I asked, “Darling, why couldn’t you be somebody else?” Nobody grabs the unreasoning side of me like Belinda Contague.

“Sometimes I wish I was somebody else, too, Garrett. But it’s too late.”

“Do we have to be enemies?”

“Were we ever?”

Yes. Careful, Garrett. “No. But what we are can drive us places where we’re out of choices.”

“Sufficient to the day the evil thereof.”

I gave her a look at my raised eyebrow. That always charms them.

“And don’t try that on me, Garrett. You’re in my heart. Suppose we just go on the way you did with my father?”

“Your dad thought he owed me.” The final account left me way in his debt, though.

“I owe you. In a different way. You’re the only guy I know who treats me like a human being. Even when I was completely weird you treated me right.”

“That’s just me.” I glanced at the Dead Man. He was one witness too many.
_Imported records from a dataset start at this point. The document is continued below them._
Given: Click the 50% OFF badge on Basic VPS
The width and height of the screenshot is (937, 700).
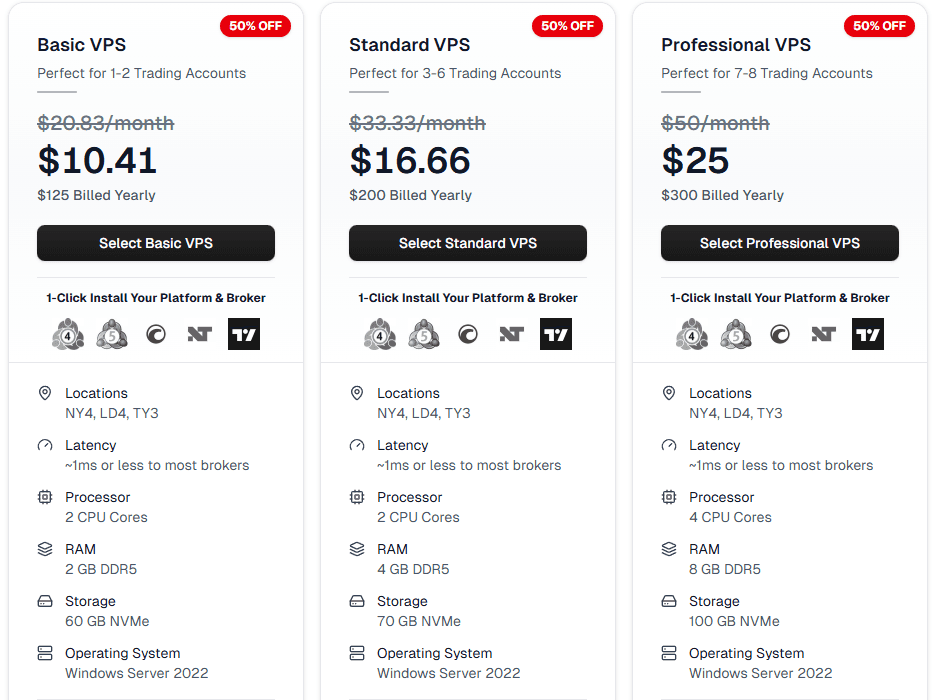Looking at the screenshot, I should pos(255,26).

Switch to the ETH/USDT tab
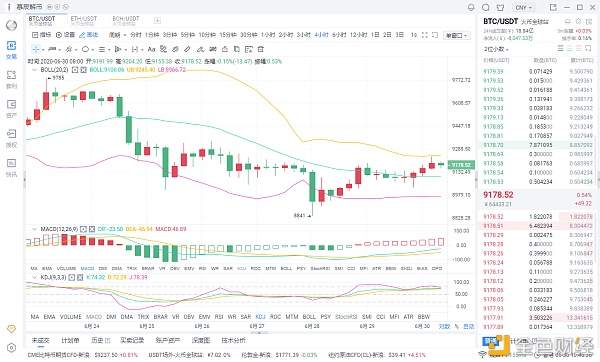(84, 19)
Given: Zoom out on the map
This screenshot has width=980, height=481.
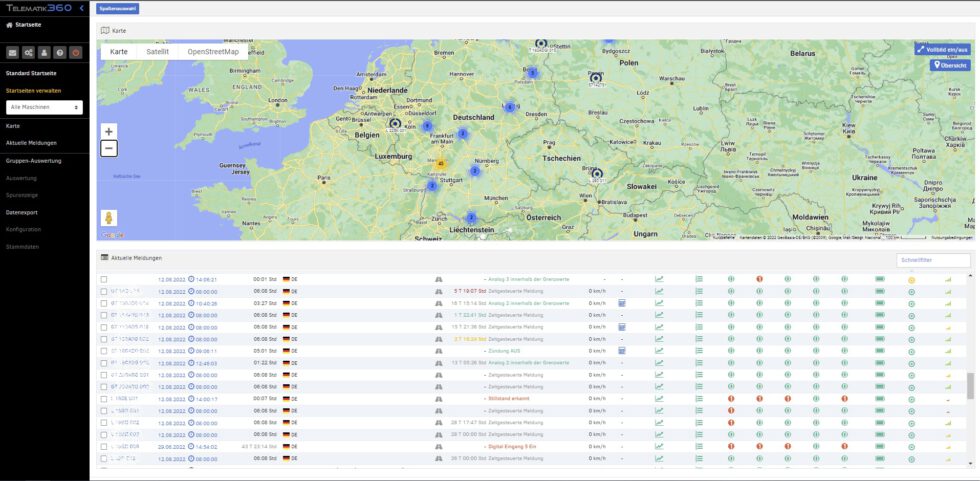Looking at the screenshot, I should [x=109, y=148].
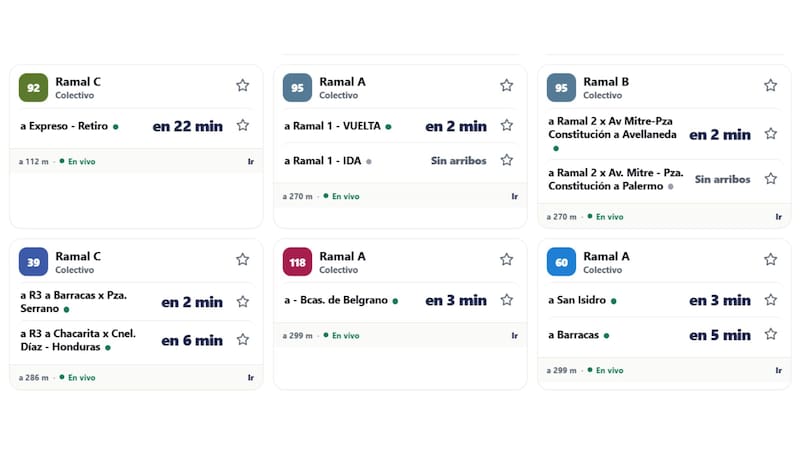
Task: Click the blue 39 line badge
Action: coord(33,262)
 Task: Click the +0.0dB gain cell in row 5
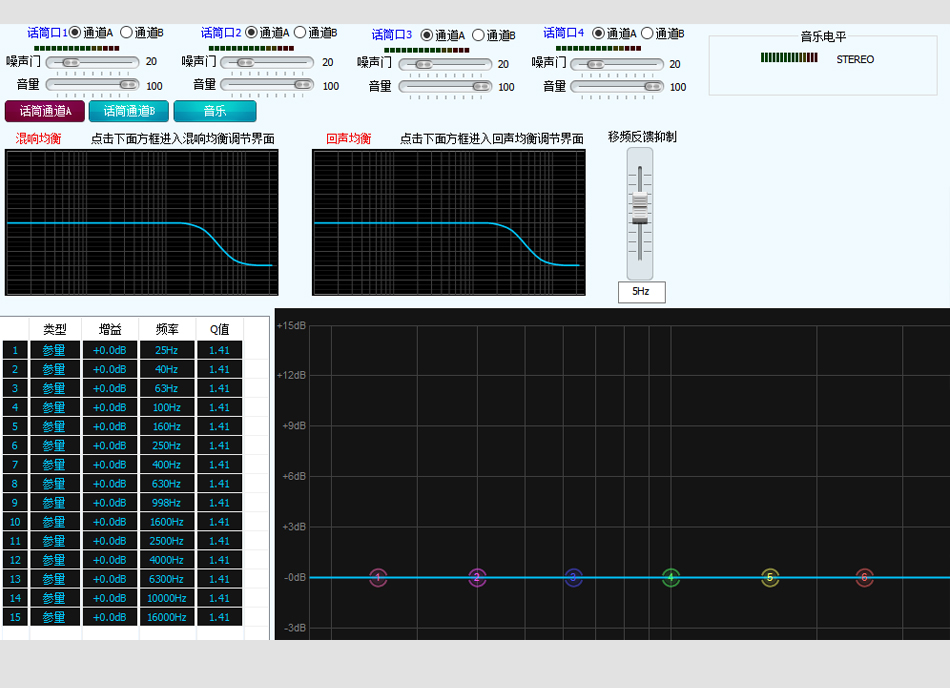point(109,426)
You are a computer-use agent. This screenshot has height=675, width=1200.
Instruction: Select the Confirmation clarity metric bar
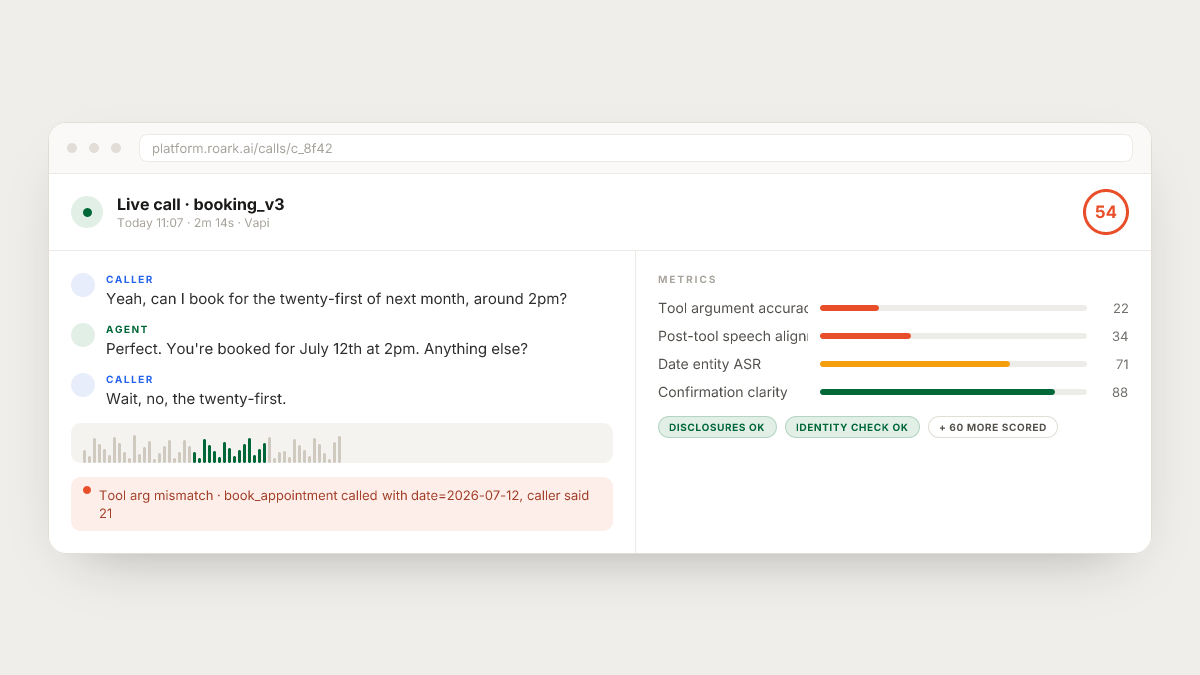(953, 392)

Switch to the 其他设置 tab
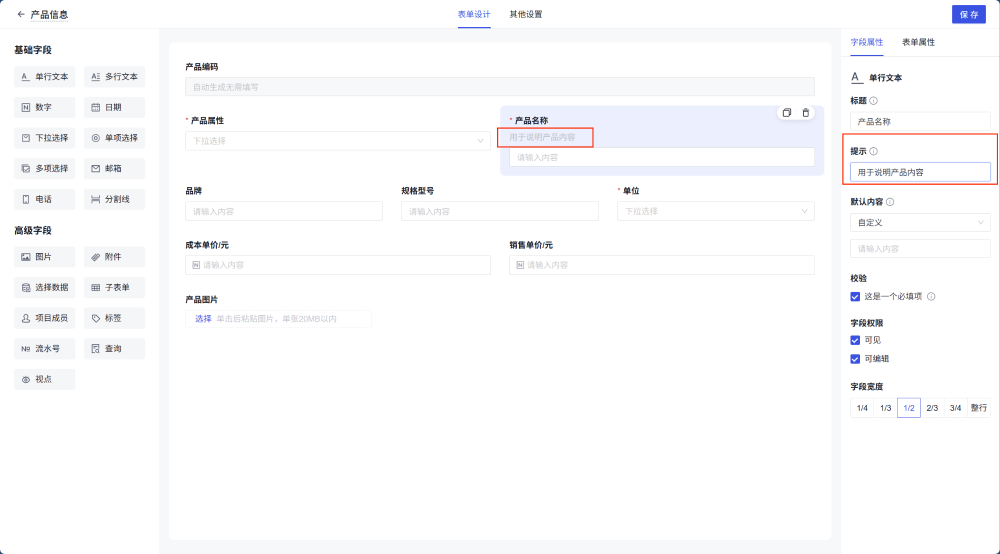coord(525,14)
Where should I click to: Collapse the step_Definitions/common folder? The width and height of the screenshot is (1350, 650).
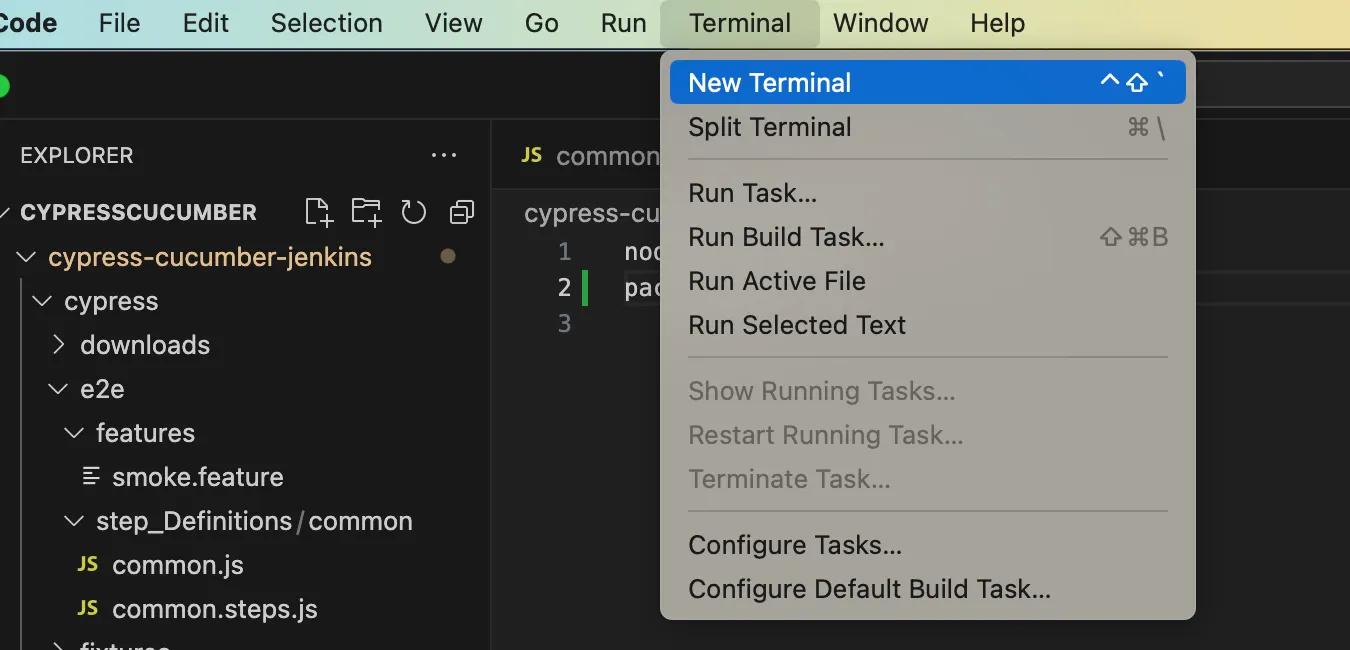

“Shut up. I’m not proposing. I’m not going to steal you away from the Tate woman.” She has more spies than Relway. “But I do have my small claim on you.”

Control your breathing, Garrett.

When I was younger the old guys promised me I’d grow out of the heavy breathing. Maybe you have to be dead, though. There’s always a Belinda or Tinnie or somebody scrambling my brain.

“If what Relway wants doesn’t involve me, what’s the secret?”

Good point. Perhaps. “He wants to infiltrate the rights movement. And I’m involved because some rightsist group is trying to extort money from the Weider family.”

Belinda became the kingpin completely, a stone killer handicapped only marginally by her sex. “I have rightsist problems, too,” she said. “Those people have no respect. They believe they have the right to do whatever they want because their cause is just.”

I grunted agreement. That was their thinking exactly.

“I won’t let them tread on my toes.”

Oh-oh. Somebody else wanted to sign me up.

I am going to take a short nap, Garrett. I expect it will last all night.

What? Now I knew why I hadn’t seen Belinda’s coach outside. She’d had no plans to leave and His Nibs suddenly was inclined to humor her. Which he had not been only a short while ago. What intriguing thought had he plucked from her spider’s nest of a mind?

 

 

24

I’m a devil pig, I’m told, because I like women. A lot. Go figure that kind of thinking.

The preference has gotten me into trouble occasionally. With Belinda trouble could get ugly. The spiders in her head spin strangely kinked thoughts. And she had to turn up just when Tinnie’s stubbornness had begun to crack.

I heard about it over breakfast, basking in Dean’s disapproval. I hated to let him waste all that bile.

“Thanks,” I said, accepting the tea. “You’ll need to do up the guest bedroom after Belinda gets up.”

The old boy had an idea in his head. He wasn’t going to let me confuse him.

“You’re wasting an ulcer, Dean.” Help! I appealed to the Dead Man. Tell him nothing happened.

I was asleep, Garrett. However, if a small prevarication will oil the machinery...

Dean made a sound of disgust. He didn’t want to believe the Dead Man, either.

Belinda came downstairs. She was in a bitter mood. She didn’t like not getting her own way. She glared at Dean. He responded with the indifference of a man so old he has nothing left to fear.

Belinda shrugged. She cared for no man’s opinion, which wasn’t always wise. Her world was unforgiving and the penalties for failing to observe its rules often lethal. She worried too little about making enemies inside her own circle. She could have worked something out with Crask and Sadler.